Use this handy calculator to figure out what your game is worth.
Game Developer's Royalty Calculator
Number of copies:
An average game may sell 20,000 copies. A successful game may sell 100,000 copies. Less than 1% of games written will sell more than 100,000 copies.

Retail price per copy:
Typically, the programmer has very little control over this. The publisher may have a reason for pricing a game very low, and his reason my have nothing to do with your best interests.

Discount rate:
Games are commonly discounted to distributors by 55% or more. Your royalties are calculated based on the publisher's net. A publisher may discount your game deeply to gain a desirable distribution deal on another game, or give it to the distributor for free to pay off an old debt.

Royalty percentage:
Royalties are typically between 2%-10%, and this may be split between an entire team of programmers. If you get advances, the advances will be deducted from the royalties before you get paid anything.

Here's what you get:
Remember, this only applies to copies that sell at the full price. Typically, games are discounted after the first few weeks. If your game goes in the discount bin after a month, you will receive considerably less.

 

Commentary From A Game Developer

I gotta tell any kid thinking of getting rich some brutal facts from my own experience in writing PC games as a sole author/programmer/designer several years ago for major publishers (I did 9 games under pen names for Sierra On-Line, Adventure International, Electronic Arts, Konami and Broderbund).
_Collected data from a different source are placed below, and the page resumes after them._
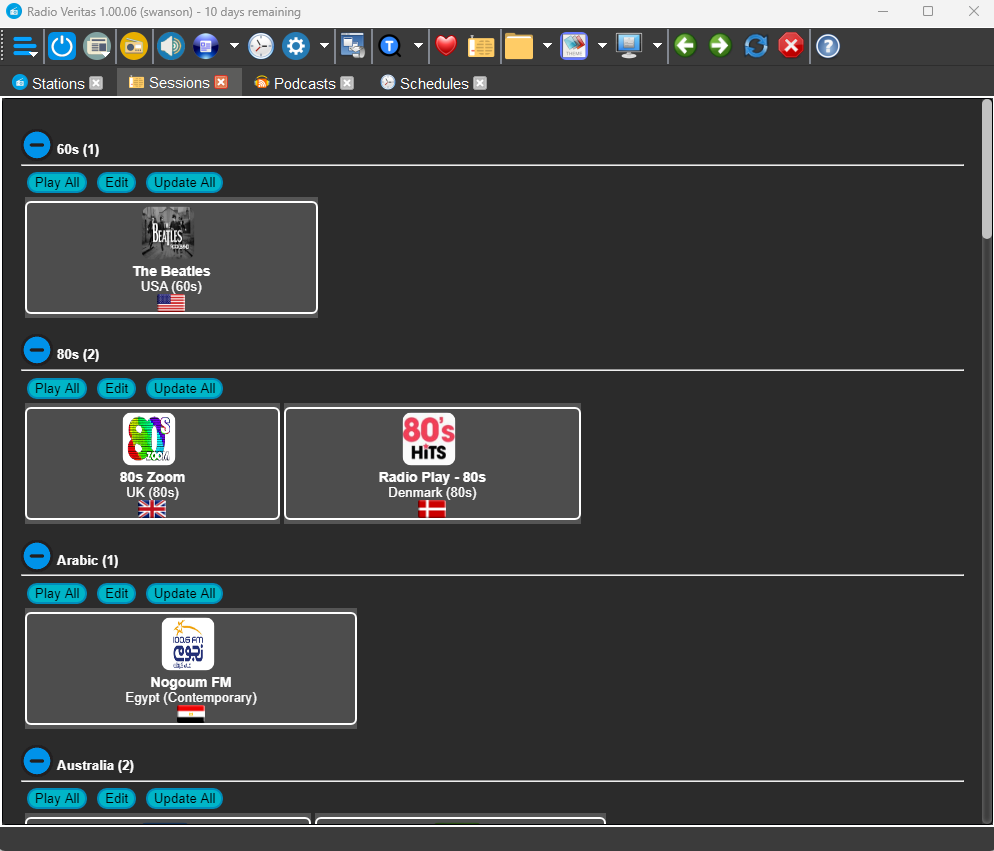
Task: Open dropdown arrow next to folder icon
Action: [x=547, y=46]
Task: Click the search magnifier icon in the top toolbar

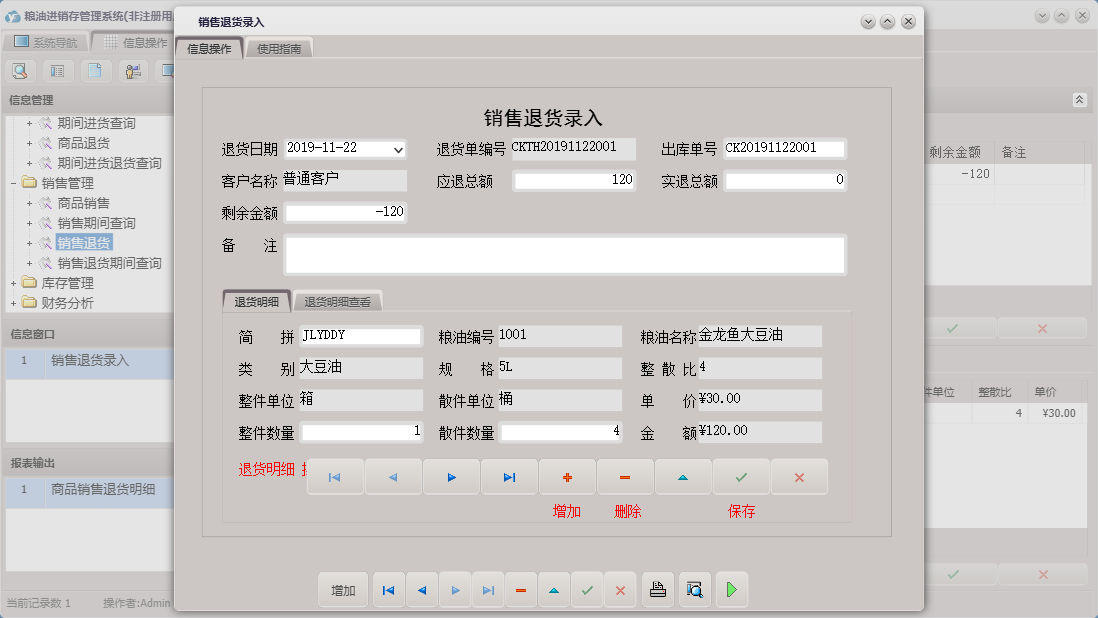Action: [x=20, y=71]
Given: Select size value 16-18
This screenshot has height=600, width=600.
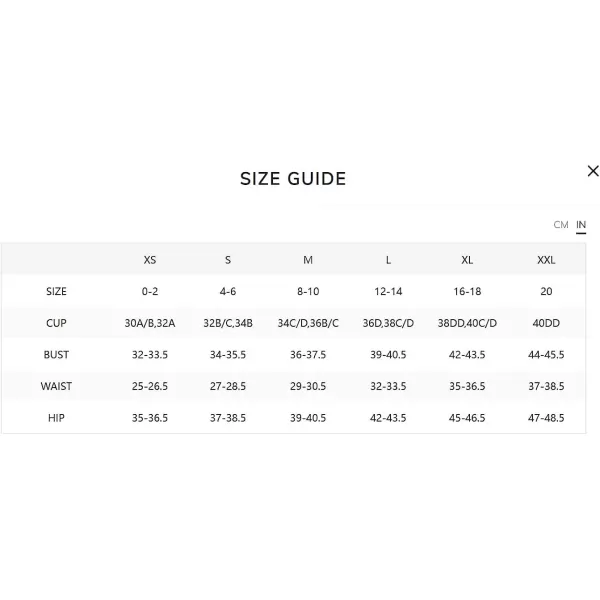Looking at the screenshot, I should pyautogui.click(x=467, y=292).
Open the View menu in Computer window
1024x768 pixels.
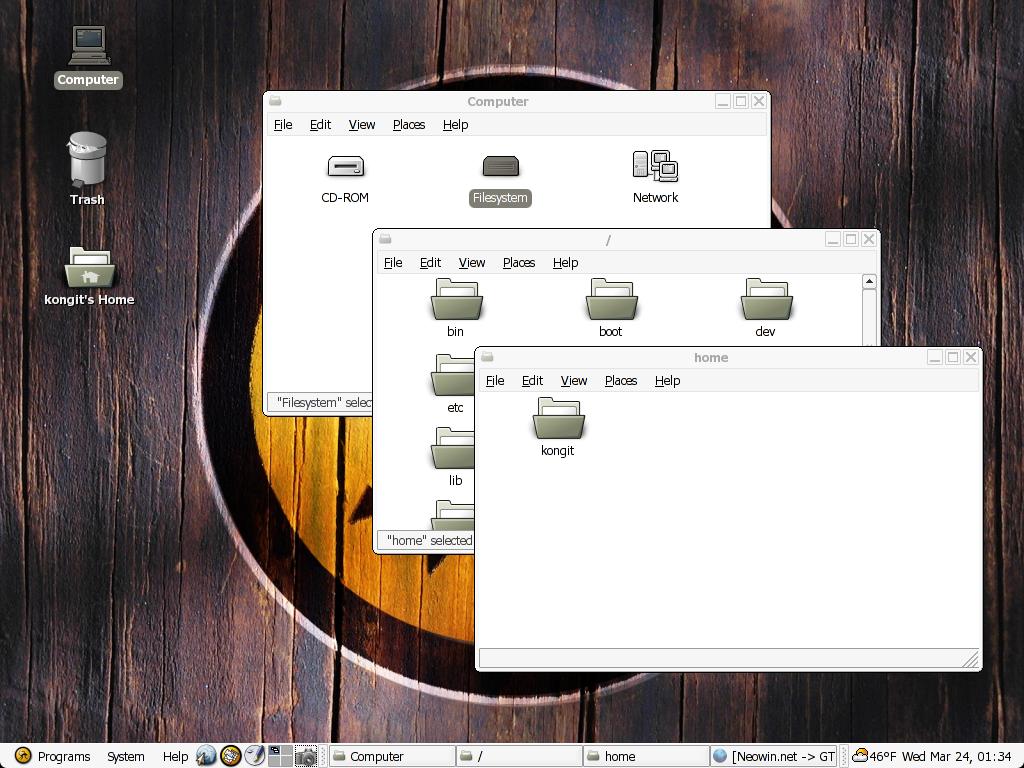tap(361, 125)
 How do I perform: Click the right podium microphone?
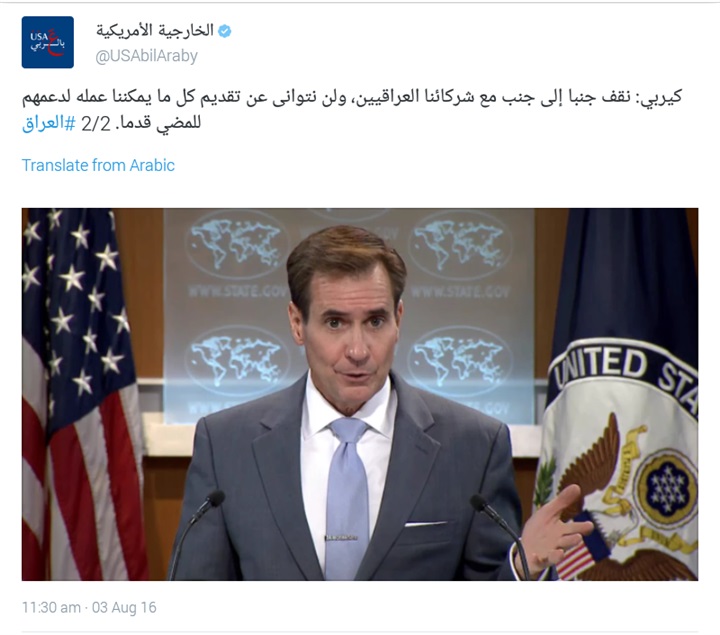tap(501, 535)
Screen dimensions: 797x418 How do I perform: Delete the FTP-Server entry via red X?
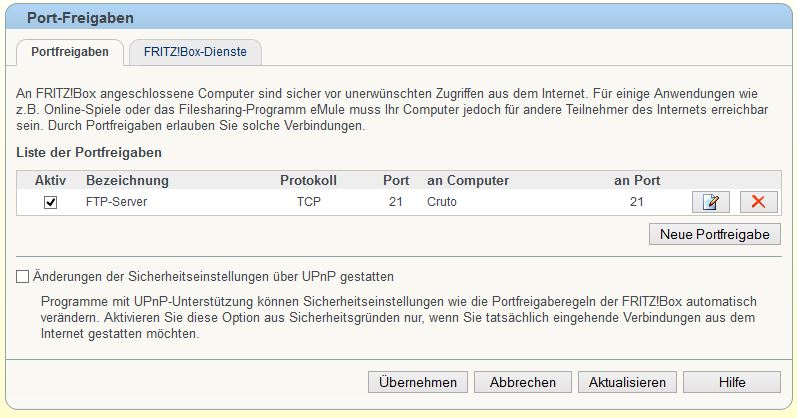click(x=758, y=202)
At least 2 of these sold in excess of 100,000 copies. All (but one) were done on royalty agreements ranging from 5-15% of net.

But in every case I had a hell of a time getting an *honest* or *any* accounting of my earned royalties from the key accounts payable person(s) at these companies. Let alone getting my royalty checks from *its in the mail* to physically in my mail box. Beware. If you're contracting as an individual with these business machines, you will get *f---*! The most common form is to send the programmer an UNSIGNED contract, asking him/her to sign and return it ... only to discover that, as time passes and the market changes or something else, the programmer ends up being contractually committed, the clock starts running, but the company cant find the right person to sign and return you a complete two-way contract.

Writing a good game, though it is getting easier every year (thanks to Fastgraph), is still a major investment of time and sweat. Count the hours and you may discover you'd do better at the Burger King. I will *NEVER* do it again without getting a big chunk of cash up front, and some contractual performance clauses that corporate attorneys do not approve, or an absolute time-and-effort fee with a high hourly rate. That is unlikely because these businesses can always find some kid(s) who are motived by the imaginative challenge as fodder for their machines.